» **Problem description**
Identify each line in the items below that contains the string "width", and copy those lines. The match is case-sensitive.

─── Dataset excerpts

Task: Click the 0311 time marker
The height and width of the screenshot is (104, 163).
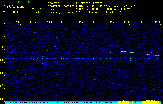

──────
─── Dataset excerpts

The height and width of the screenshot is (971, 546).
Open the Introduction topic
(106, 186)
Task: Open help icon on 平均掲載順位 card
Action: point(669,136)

──────

» **Response to the task**
The height and width of the screenshot is (104, 163).
The height and width of the screenshot is (971, 546).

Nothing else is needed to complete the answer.